--- Reading passage Enclosed Below ---

The state’s institutions “must be restored” to Aleppo once rebels have been expelled, Foreign Minister Walid al-Muallem said after talks with the UN’s special envoy to Syria, Staffan de Mistura, in Damascus on November 20.

He added that Syria doesn’t accept leaving some 275,000 people in east Aleppo as “hostages to 6,000 gunmen.”

De Mistura said he expected to issue a statement later in the day.

Earlier this week, the UN envoy warned that the Syrian government was chasing a “pyrrhic victory” in Aleppo if it does not arrive at a political settlement with the opposition.

He also warned that the military’s unrestrained approach would drive more moderate rebels into the ranks of the Islamic State extremist group.

World Health Organization official Elizabeth Hoff said on November 19 that five days of air and artillery strikes by government forces have left all medical facilities in Aleppo’s rebel-held districts “out of service.”

The Britain-based Syrian Observatory for Human Rights said 103 people have been killed in these areas since the latest government assault began on November 15, following a three-week moratorium.

Thirteen have died in the government-controlled areas.

On November 20, activists and state media said eight children died in the government-held west of Aleppo after a school was hit by rebel fire.

Fifty-nine other people were injured at the school in the Furqan neighborhood, according to the SANA news agency.

And in rebel-held Sakhour district, medics were quoted as saying a barrel bomb killed a family of six.

White House national security adviser Susan Rice said on November 19 that the United States condemned “in the strongest terms” the latest air strikes against medical facilities and urged Russia, an ally of Syrian President Bashar al-Assad, to take steps to halt the violence.

Aleppo has been divided between government control in the west and rebel control in the east since mid-2012.

--- End of Enclosed Reading passage ---
--- Extracted records Enclosed Below ---

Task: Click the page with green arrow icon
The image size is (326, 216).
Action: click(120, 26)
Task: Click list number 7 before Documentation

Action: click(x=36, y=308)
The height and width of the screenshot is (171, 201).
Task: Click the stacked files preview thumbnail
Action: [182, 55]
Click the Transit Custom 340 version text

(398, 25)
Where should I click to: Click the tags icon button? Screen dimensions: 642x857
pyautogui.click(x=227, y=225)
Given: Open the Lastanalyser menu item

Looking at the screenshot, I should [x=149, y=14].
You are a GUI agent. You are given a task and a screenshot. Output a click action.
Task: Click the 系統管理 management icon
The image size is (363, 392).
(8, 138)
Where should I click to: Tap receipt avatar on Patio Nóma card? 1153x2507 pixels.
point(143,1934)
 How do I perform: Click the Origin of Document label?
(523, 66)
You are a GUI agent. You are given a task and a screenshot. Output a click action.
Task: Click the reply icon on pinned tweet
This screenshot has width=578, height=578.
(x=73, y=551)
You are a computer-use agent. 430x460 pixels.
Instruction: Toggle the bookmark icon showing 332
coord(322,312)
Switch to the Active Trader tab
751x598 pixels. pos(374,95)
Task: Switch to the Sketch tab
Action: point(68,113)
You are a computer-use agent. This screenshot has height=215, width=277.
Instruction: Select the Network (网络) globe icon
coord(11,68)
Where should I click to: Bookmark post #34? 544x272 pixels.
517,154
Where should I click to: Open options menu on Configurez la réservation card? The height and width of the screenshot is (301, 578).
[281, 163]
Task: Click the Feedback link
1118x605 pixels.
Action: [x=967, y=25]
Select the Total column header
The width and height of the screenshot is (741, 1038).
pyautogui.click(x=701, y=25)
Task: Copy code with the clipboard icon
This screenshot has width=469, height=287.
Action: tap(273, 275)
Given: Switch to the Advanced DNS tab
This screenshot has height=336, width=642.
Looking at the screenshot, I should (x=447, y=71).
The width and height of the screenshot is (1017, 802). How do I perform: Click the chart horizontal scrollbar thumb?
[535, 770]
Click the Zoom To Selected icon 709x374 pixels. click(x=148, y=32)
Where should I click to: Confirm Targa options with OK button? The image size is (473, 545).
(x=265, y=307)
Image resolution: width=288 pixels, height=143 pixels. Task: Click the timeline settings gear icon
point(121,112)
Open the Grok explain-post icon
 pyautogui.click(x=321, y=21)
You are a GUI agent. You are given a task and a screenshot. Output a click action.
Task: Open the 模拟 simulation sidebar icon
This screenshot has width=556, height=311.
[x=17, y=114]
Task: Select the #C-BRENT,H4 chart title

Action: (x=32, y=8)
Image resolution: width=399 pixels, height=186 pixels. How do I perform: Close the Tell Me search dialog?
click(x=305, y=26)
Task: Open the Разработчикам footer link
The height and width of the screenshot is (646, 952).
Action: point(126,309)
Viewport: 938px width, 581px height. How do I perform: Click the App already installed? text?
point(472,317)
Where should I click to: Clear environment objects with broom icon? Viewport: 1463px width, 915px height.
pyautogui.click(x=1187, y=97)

--- End of Enclosed Extracted records ---

> **Assignment**: Quote the Aleppo news report word for word, starting with "World Health Organization" and going on through "a three-week moratorium.". The records bear no relation to the Aleppo news report.

> **Your solution**:
World Health Organization official Elizabeth Hoff said on November 19 that five days of air and artillery strikes by government forces have left all medical facilities in Aleppo’s rebel-held districts “out of service.”

The Britain-based Syrian Observatory for Human Rights said 103 people have been killed in these areas since the latest government assault began on November 15, following a three-week moratorium.